SFEBES2022 Plenary Lectures Clinical Endocrinology Trust Visiting Professor Lecture (1 abstracts)
Professor of Medicine and Neurological Surgery, Director of Pituitary Center, Oregon Health and Science University, Oregon, USA
A personalized patient treatment regimen for endogenous Cushings syndrome (CS) should be developed by a specialized multidisciplinary team, taking patient values and preferences into consideration. Comorbidities, which may compromise patient health and QoL need to be addressed, in many cases concomitant with or even before CS-specific treatments to restore eucortisolemia. Treatment of endogenous CS is initially primarily surgical and aims at complete resection of the underlying tumor source. Medical therapy for CS is mostly used as second-line treatment after failed surgery or recurrence and comprises several pituitary-directed drugs (for Cushings disease), adrenal steroidogenesis inhibitors and glucocorticoid receptor blockers for CS. Medical therapy should be individualized for all patients, based on the clinical scenario, including severity of hypercortisolism.
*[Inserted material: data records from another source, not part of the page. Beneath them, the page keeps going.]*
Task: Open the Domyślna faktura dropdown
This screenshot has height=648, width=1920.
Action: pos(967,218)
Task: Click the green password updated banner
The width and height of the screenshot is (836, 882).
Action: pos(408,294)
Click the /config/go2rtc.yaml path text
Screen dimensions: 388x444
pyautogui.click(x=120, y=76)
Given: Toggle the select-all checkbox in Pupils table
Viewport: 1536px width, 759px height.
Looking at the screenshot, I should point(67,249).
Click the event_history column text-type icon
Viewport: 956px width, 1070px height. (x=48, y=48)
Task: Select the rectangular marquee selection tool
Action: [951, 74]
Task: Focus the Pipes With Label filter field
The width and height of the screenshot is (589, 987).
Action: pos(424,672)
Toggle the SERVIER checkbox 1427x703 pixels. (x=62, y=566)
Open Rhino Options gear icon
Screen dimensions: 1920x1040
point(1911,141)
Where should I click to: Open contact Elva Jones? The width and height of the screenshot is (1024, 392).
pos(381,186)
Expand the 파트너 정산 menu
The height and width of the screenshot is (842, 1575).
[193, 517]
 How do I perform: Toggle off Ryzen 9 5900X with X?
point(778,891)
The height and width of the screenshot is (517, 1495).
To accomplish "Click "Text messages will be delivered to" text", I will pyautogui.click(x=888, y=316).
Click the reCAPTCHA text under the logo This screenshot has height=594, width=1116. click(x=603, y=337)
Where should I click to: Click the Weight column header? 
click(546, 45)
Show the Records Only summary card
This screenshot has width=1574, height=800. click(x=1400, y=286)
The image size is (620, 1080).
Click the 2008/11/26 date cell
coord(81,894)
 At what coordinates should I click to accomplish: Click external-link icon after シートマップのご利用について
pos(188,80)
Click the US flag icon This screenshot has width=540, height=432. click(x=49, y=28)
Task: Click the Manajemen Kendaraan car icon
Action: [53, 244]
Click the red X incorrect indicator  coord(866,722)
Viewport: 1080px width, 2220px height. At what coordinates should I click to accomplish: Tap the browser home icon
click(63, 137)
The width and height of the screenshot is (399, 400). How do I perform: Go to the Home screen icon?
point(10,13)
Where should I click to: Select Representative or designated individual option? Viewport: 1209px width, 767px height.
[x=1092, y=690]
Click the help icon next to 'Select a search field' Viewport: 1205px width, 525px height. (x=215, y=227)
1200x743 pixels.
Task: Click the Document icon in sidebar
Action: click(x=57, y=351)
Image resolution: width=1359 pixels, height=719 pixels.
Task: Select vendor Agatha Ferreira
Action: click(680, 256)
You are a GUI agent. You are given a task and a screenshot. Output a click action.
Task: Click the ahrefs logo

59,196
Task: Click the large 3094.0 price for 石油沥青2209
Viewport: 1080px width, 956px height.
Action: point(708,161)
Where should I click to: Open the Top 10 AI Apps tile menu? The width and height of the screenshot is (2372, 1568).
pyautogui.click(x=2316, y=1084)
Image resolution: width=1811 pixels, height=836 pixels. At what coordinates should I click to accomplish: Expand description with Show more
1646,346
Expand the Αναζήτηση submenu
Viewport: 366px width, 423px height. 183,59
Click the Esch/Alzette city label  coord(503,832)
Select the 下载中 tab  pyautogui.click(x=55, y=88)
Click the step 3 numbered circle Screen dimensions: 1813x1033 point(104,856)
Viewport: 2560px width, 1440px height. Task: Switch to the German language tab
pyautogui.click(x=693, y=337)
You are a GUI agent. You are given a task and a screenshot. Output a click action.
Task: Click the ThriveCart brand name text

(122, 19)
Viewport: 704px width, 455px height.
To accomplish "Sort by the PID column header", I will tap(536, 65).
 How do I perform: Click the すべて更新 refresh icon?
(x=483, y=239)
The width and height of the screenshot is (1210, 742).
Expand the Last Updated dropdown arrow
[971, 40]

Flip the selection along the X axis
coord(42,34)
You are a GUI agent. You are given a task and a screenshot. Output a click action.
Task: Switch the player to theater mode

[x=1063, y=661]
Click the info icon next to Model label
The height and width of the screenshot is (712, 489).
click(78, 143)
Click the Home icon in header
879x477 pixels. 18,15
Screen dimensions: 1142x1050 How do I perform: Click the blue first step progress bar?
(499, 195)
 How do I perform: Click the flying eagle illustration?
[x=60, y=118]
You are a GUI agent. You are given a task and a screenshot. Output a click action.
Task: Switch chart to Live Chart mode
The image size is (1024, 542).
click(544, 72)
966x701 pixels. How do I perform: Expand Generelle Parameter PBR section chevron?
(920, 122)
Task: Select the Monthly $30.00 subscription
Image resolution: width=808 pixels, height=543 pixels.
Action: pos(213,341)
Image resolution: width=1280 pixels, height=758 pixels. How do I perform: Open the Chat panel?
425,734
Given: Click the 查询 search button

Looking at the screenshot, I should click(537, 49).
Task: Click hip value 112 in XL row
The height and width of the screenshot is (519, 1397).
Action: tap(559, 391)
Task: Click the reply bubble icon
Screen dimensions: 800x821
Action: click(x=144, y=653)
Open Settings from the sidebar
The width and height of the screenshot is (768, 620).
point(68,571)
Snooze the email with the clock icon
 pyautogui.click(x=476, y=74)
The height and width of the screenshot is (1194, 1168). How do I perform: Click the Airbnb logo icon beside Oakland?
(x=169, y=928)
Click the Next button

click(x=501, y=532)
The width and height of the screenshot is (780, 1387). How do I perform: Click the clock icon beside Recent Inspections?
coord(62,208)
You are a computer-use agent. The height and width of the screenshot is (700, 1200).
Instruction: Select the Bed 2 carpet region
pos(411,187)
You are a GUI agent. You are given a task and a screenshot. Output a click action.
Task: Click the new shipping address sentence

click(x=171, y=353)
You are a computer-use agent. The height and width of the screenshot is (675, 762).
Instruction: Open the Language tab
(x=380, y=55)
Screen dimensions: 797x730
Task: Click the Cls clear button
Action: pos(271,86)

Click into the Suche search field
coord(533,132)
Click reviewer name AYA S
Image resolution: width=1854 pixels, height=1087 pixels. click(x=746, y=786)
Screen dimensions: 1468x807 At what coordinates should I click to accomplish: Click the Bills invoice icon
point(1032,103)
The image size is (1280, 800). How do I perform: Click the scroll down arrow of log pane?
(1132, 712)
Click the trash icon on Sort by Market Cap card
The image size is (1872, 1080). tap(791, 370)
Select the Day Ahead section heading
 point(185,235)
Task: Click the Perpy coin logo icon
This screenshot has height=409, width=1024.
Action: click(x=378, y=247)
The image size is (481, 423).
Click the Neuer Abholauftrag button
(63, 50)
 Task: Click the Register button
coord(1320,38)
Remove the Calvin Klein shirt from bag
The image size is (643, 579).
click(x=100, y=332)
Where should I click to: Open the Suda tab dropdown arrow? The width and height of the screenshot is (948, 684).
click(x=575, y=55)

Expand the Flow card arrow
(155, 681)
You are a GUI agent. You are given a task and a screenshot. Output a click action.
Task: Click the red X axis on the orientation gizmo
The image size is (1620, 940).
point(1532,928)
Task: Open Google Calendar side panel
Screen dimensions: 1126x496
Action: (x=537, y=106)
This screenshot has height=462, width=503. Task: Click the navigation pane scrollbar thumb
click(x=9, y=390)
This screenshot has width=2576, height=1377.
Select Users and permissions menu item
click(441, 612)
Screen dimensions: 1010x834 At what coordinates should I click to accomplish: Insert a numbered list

Adrenal steroidogenesis inhibitors are usually used first, given their reliable effectiveness. Long-term data from new prospective (osilodrostat, levoketoconazole) and retrospective studies with ketoconazole and metyrapone has been recently added. In patients with severe disease, the primary goal is to treat aggressively to normalize cortisol levels (or cortisol action if using mifepristone). There are few rigorous data supporting specific regimens for combination therapy, but several have been described. For all patients, regular monitoring for treatment efficacy is required, including cortisol measurements, symptoms and comorbidities, especially weight, glycemia, and blood pressure. In addition, QoL is important to take into account, preferably through patient-reported outcomes. Multiple serial tests of both UFC and LNSC are used to monitor biochemical treatment outcomes. There are no rigorous data supporting use of primary or preoperative medical therapy, though is frequently done if surgery is delayed. Patients who have potentially life-threatening metabolic, psychiatric, infectious, or cardiovascular/thromboembolic complications also may benefit from preoperative medical therapy in select cases. Guidelines recommendations for use in clinical practice should be considered alongside patient- and disease-specific factors for individualized care and improved patients outcome.